═══ Entries supplied ═══
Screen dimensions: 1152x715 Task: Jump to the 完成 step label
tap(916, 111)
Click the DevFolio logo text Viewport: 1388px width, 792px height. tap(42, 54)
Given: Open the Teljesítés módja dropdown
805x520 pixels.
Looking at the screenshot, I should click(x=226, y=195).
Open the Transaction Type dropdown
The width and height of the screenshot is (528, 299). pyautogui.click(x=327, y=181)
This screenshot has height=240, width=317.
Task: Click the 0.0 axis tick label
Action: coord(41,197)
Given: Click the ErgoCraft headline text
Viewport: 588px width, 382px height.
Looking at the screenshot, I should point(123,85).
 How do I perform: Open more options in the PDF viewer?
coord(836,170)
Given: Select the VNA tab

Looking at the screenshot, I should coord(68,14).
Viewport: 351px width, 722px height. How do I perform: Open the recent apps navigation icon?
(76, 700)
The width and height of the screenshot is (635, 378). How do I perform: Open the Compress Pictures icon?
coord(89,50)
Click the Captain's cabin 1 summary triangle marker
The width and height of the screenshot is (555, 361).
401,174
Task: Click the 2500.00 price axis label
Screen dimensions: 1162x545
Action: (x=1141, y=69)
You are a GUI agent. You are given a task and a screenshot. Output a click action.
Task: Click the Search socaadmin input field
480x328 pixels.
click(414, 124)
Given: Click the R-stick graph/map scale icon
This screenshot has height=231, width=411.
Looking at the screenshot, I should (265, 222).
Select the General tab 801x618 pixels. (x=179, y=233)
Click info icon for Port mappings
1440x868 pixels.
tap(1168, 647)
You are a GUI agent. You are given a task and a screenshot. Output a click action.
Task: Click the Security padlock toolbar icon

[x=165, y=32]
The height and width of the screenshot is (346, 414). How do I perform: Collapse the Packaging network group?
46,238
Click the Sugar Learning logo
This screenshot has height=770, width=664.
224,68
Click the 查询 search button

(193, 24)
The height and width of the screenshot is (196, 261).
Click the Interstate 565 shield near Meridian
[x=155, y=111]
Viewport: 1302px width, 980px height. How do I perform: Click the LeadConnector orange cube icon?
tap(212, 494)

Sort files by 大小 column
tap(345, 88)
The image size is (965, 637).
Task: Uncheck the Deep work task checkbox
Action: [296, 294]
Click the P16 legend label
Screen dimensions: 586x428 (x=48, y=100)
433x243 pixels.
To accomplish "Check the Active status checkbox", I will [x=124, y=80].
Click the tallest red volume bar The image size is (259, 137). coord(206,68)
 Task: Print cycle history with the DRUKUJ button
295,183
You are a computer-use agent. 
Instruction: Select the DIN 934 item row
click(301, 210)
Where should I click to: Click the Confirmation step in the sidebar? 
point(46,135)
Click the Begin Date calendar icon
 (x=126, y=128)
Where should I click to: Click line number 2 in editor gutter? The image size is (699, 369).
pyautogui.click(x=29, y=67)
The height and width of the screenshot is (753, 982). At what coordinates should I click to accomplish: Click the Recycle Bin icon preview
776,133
═══
Your task is to retype, exactly and only, the lines from the one with "The height and width of the screenshot is (753, 982)." through the final line above.

The height and width of the screenshot is (753, 982). At what coordinates should I click to accomplish: Click the Recycle Bin icon preview
776,133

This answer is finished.